Finalement après maintes réflexions et bien à contrecoeur, il accepta avec cependant deux conditions impératives: récupérer immédiatement ses chevaux dès qu'ils seraient requis pour un mariage ou un enterrement et de ne pas trop les fatiguer.    

Monsieur Nino était triste de devoir abandonner ses meilleurs amis. Il se sentait lâche, il n'avait plus le courage de regarder ses chevaux. Le premier jour, il les accompagna au travail, comme deux petits enfants qu'on conduit a l'école. Il souffrait de les voir travailler. Il intervenait de temps à autre pour qu'on leur permette de se reposer. Cette situation ne pouvait durer. Il finit par ne plus leur rendre visite. Quelques jours plus tard, l'un des chevaux mourut subitement. Monsieur Fratello était affolé. Comment annoncer cette terrible nouvelle à Nino?
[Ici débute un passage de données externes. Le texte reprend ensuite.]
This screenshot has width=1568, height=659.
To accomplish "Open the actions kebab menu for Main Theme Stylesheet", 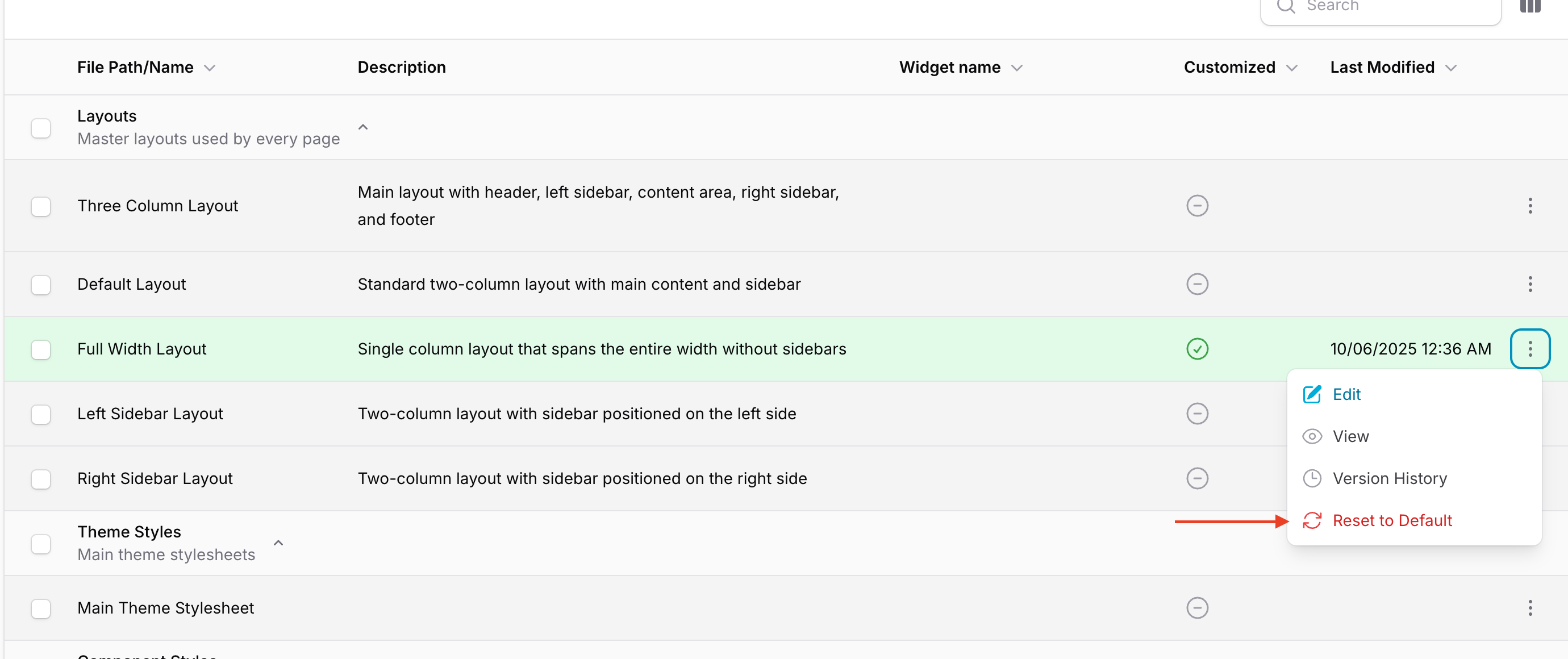I will (1531, 608).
Monsieur Manjoul était un sage parmi les vieux Arabes de la ville; il était respecté, écouté et avait la confiance de toutes les communautés; à l'occasion il ne manquait jamais de rendre service.

Monsieur Fratello alla le consulter.

"Mais c'est très grave ce que vous me dites là, Monsieur Fratello. Je me demande si Nino pourra supporter un tel choc. Laissons de côté tout dédommagement financier, il vous en voudrait davantage. Laissez-moi, j'ai besoin d'être seul pour réfléchir à ce problème." Le lendemain, Monsieur Manjoul pria le juge de paix de lui rendre visite; il le mit au courant et lui demanda de l'aider à solutionner cette épouvantable histoire. Le juge ne voyait pas le rôle qu'il pourrait y jouer et n'éliminait pas la possibilité d'une plaisanterie. Monsieur Manjoul le convainquit du contraire et lui dit:

"Ce que tu auras à faire est très simple. Demain tôt le matin, tu réveilleras Nino et tu lui diras de passer te voir à huit heures. Quand il viendra, tu lui annonceras avec tout le tact nécessaire une mauvaise nouvelle, que tu as rêvé qu'Antoine, son fils, est mort."

"Et ensuite?" demanda le juge.

"Le reste me regarde" répliqua Monsieur Manjoul. Le lendemain il fut fait comme il fut dit. Monsieur Nino était bouleversé par cette visite personnelle et si matinale du juge; pour sûr une grande personnalité était décédée et le juge tenait à s'entretenir avec lui des détails de la cérémonie funèbre. Les chevaux n'étaient pas là mais peu importe, il s'en occuperait dans la matinée. Pour l'instant, il imaginait le cortège traversant la ville, lui Nino, juché sur son carrosse, impeccablement habillé, coiffé de son haut-de-forme, provoquant l'admiration de tous les passants. Avertie, Madame Nino quitta son lit et se mit à brosser et repasser la belle tenue noire de son mari qui attendait dans l'armoire une telle occasion. A huit heures précises, Nino se présenta chez Monsieur le juge qui le reçut le visage grave. Croyant deviner les soucis du juge, Nino le rassura:

"Ne vous inquiétez pas, Monsieur le juge, je suis toujours prêt, à tout moment, à remplir les fonctions de ma charge."

"Là n'est pas la question, mon cher Nino, je suis tout ému, bouleversé, je ne sais comment te le dire, j'ai fait un rêve épouvantable, j'ai rêvé qu'Antoine est mort"

"Qui Antoine? Mon fils?"

"Oui mon pauvre Nino, ton fils!"

Effondré, plus mort que vif, Nino s'affala dans un fauteuil. A cet instant, on frappa à la porte, Monsieur Manjoul essoufflé apparut et s'écria:

"Ah! Nino, tu es là, je te cherche partout" Que lui voulait Manjoul? Probablement confirmer la mort d'Antoine.

"Mon pauvre Nino, j'ai une mauvaise nouvelle à t'annoncer", poursuivit Manjoul.

"Ah Mon Dieu, surtout pas Antoine!"

"Mais qui te parle d'Antoine; il s'agit d'un de tes chevaux qui vient de mourir." Comme propulsé du fauteuil, Nino sauta de joie.

"Un de mes chevaux? Et que veux-tu que ça me fasse? Merci Mon Dieu, merci il ne s'agit pas de mon fils!" Le juge continuant à jouer son rôle dit a Nino:

"Eh bien! il y avait quant-à-moi du vrai dans mon rêve, il s'agissait bien de ton cheval et non d'Antoine." Mais Nino était déjà dehors, rentrant chez lui en chantant et en dansant; il ne fut jamais aussi heureux de sa vie.

Une fois de plus, Monsieur Manjoul avait réussi à solutionner un problème grave dans les meilleures conditions.